## Task objective
Your reply should consist only of the lines from the one with "Select Windows Update in the tree" through the end of the entries, transcribed exactly. Pictures stay out.

[Records contained in a dataset]

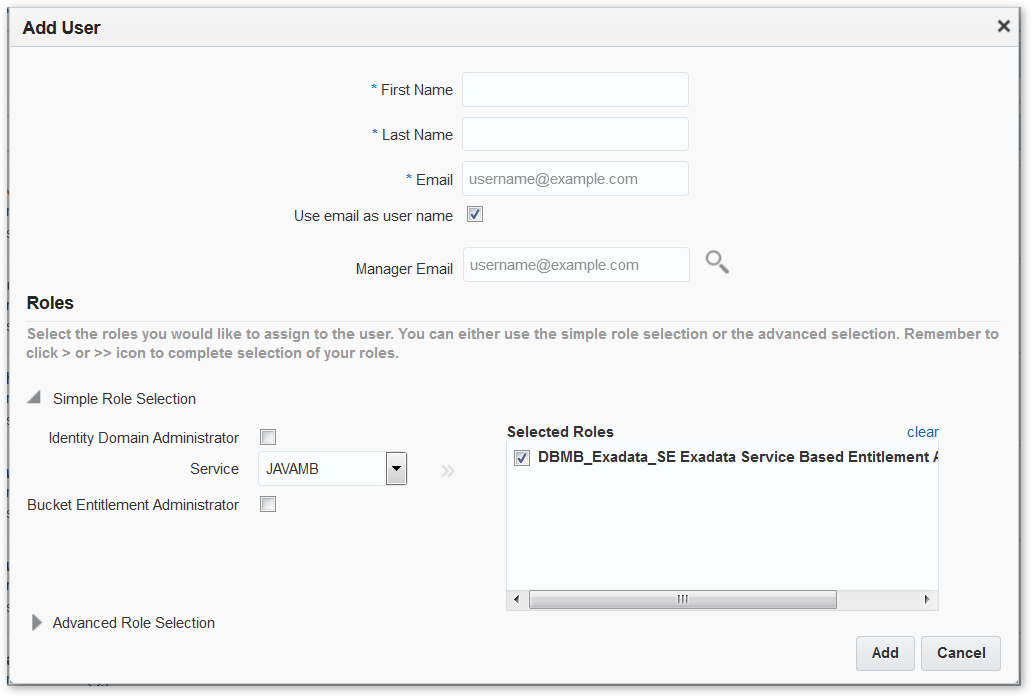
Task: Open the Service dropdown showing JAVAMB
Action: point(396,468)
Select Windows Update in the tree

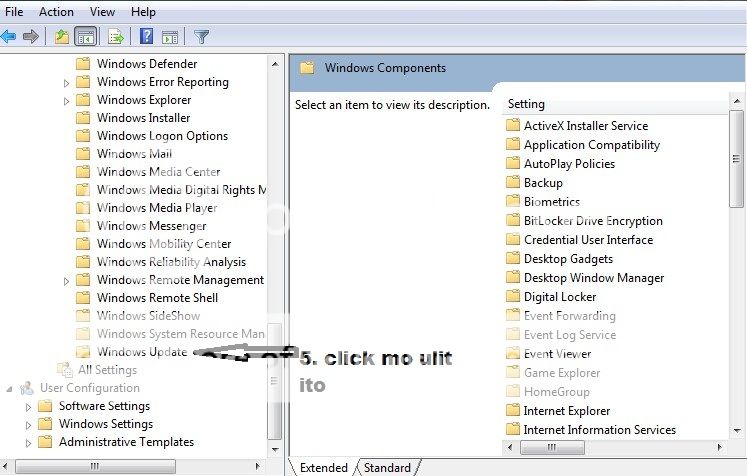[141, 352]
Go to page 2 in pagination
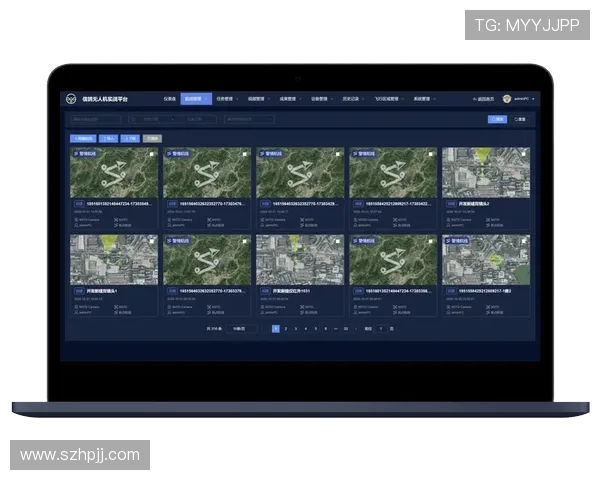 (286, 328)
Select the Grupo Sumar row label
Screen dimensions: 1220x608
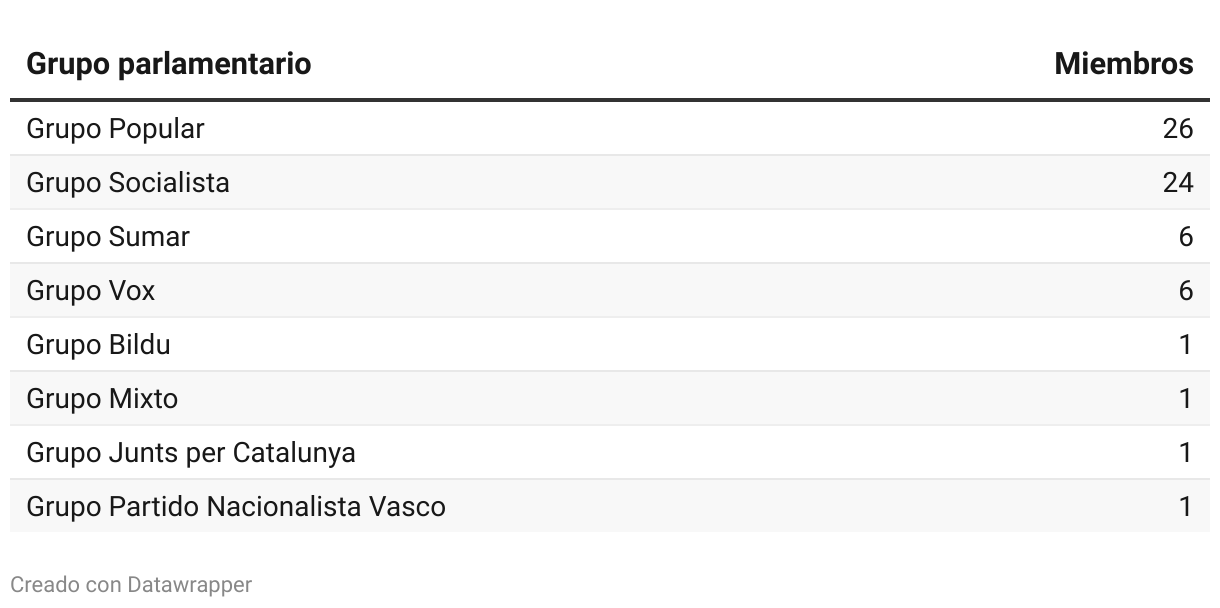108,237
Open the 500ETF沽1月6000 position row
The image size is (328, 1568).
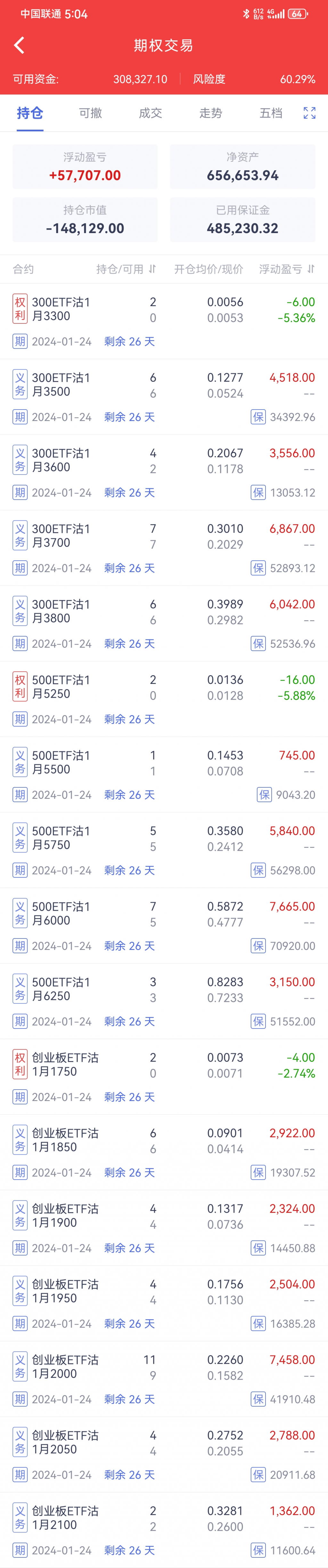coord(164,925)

## Result below
Select Windows Update in the tree

[141, 352]
Go to page 2 in pagination
 (286, 328)
Select the Grupo Sumar row label
Screen dimensions: 1220x608
108,237
Open the 500ETF沽1月6000 position row
The image size is (328, 1568).
coord(164,925)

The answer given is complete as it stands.